::: PROVIDED TEXT :::

So when Warwickshire decided to shut the school in Priors Marston because of falling pupil numbers, it came as a personal blow.

Peter, the local milkman, solid-fuel delivery man and grass cutter, saw it as a further threat to village life. “Everything’s getting bigger and amalgamating,” he said. “We’ve got to stop it somewhere along the line. We want to keep a bit of individuality.”

Priors Marston, which reopened last week as an independent venture backed by charitable donations, is the latest in a string of small schools to go it alone.

Pupil numbers had dwindled to 45 and there was a clear case for merging it with Napton school in the next village. But, when a vigorous battle to save the Church of England school failed last year, parents raised money to keep it going independently. They collected more than Pounds 40,000 to pay for two teachers. Maintenance and equipment are being provided by local people and businesses.

David Adams, a former Chrysler executive whose two children went to the school, accepts that finances are precarious. “I’m sending out a double message. I’m saying we’re confident of our long-term future, but at the same time we desperately need funds to keep going.”

So far, most of the donations have been modest; not so some of the fund-raising ventures. Next month, the school’s trustees are holding a Pounds 35-a-ticket ball with food provided by the firm which catered for Andrew Lloyd-Webber’s wedding.

Items for auction will include a pill-box sent by Princess Diana inscribed “With love, Diana” and two centre-court seats at Wimbledon. TV cook Sophie Grigson, who lives nearby, is writing the foreword to a new cookery book.

However, the village is divided and many local children have been sent to Napton. Mr Adams blames council officials who warned parents that they may lose their right to a place at the county school unless they signed up quickly.

:::

AIM 1:
Write out the passage from the article about the Priors Marston school, from "Pupil numbers had" to "people and businesses.".
AIM 2:
Rewrite the paragraph of the Priors Marston school article that begins "Pupil numbers had dwindled" as a short bulleted list that keeps its main facts.
AIM 3:
Continue the article about the Priors Marston school from the point where it stops.

::: MATERIAL :::

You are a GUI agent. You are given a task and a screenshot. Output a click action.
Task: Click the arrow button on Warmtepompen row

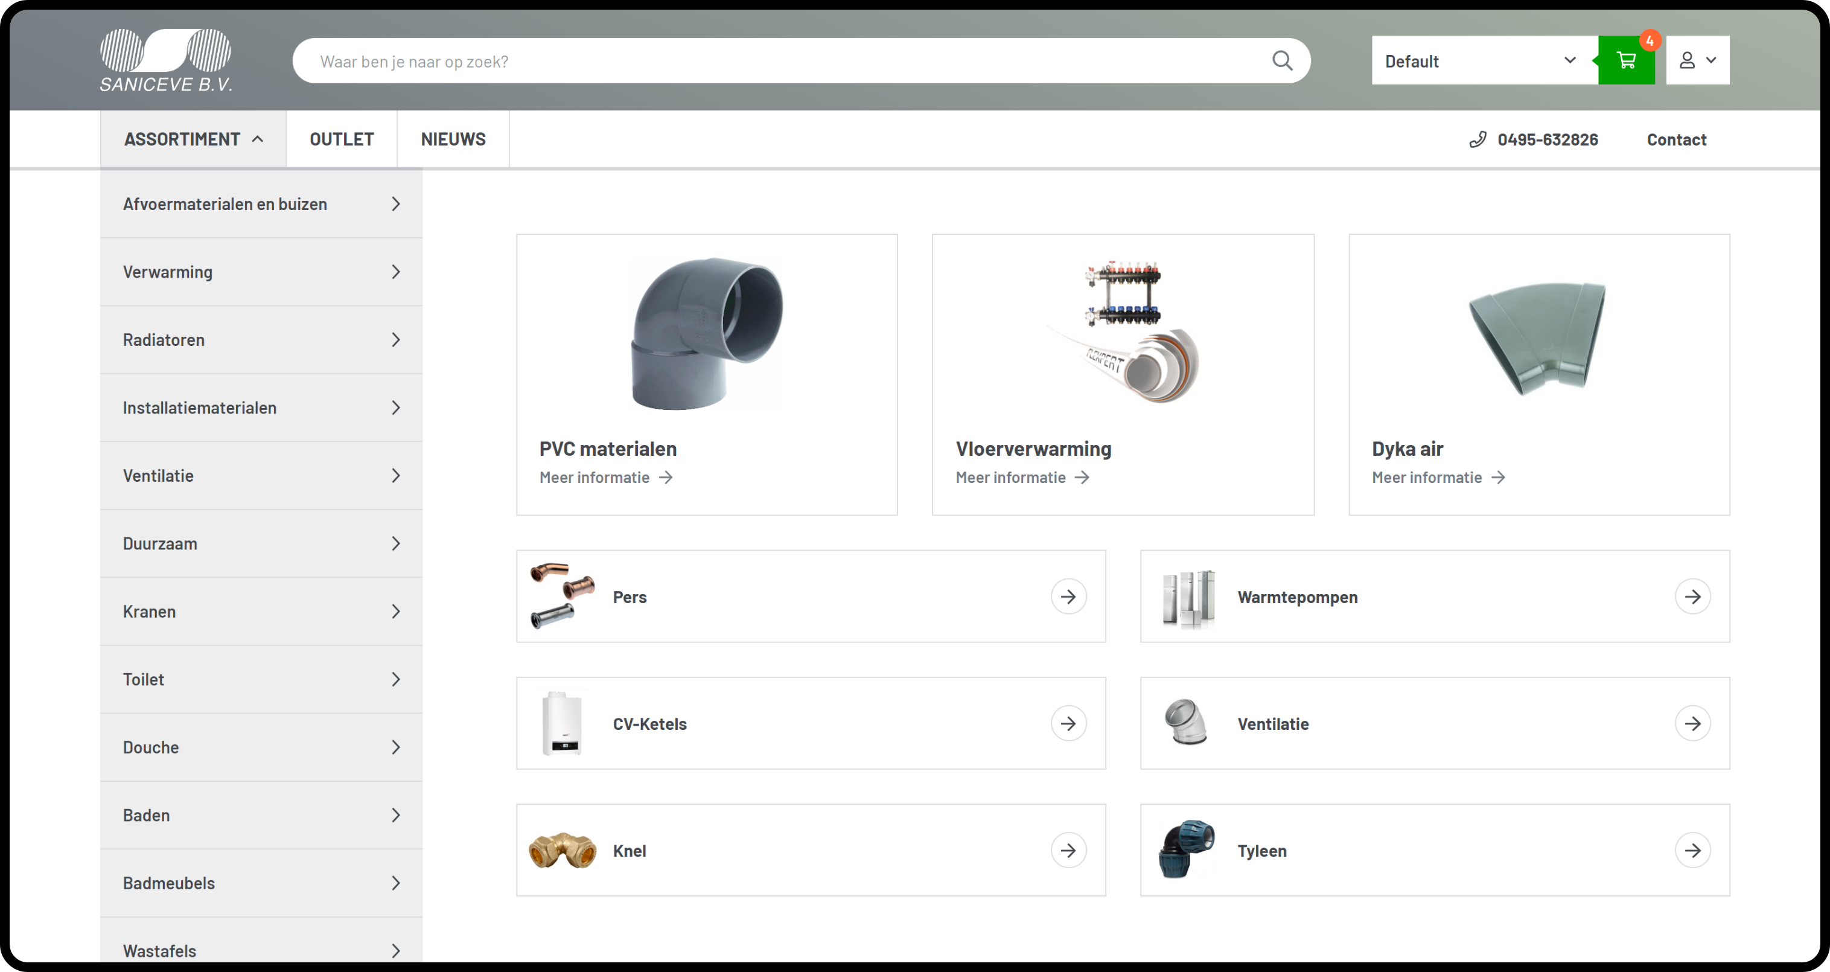pos(1692,596)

:::

EXERCISE RESPONSE 1:
Pupil numbers had dwindled to 45 and there was a clear case for merging it with Napton school in the next village. But, when a vigorous battle to save the Church of England school failed last year, parents raised money to keep it going independently. They collected more than Pounds 40,000 to pay for two teachers. Maintenance and equipment are being provided by local people and businesses.

EXERCISE RESPONSE 2:
- Enrollment had fallen to 45, making a strong case for merging with Napton school in the neighboring village.
- After a campaign to save the Church of England school failed last year, parents raised funds to run it independently.
- They collected more than £40,000 to pay for two teachers.
- Local people and businesses are supplying maintenance and equipment.

EXERCISE RESPONSE 3:
As a consequence, the newly independent school has only 13 pupils, but Mr Adams is confident it will grow. The trust deeds specify that the school should provide education free to the children of the village. But the trustees have interpreted that to mean they can charge children from elsewhere and have set the fees at between Pounds 750 and Pounds 950.

For Brenda Edwards, the school’s headteacher, the peaceful atmosphere, community spirit and small classes made a salary cut worthwhile. “The setting and the pupils are lovely and the support we’ve had is overwhelming. It would be very sad if village schools like this were to disappear.”

The question remains whether a school can exist largely on goodwill. The longer-term answer, say those at Priors Marston, is along the lines of the Danish system advocated by the Human Scale Education group, where parents who set up a school receive 85 per cent of funding from the state.

Meanwhile, Priors Marston represents a victory for the efforts both of articulate professionals such as Mr Adams and traditional residents such as Peter Brown.

Warwickshire claims the school is not supported by most parents. But Mr Adams has set his sights high. “We’ve thought it all through and we’re rebuilding bridges with the county. We want to become the best school in Warwickshire. ”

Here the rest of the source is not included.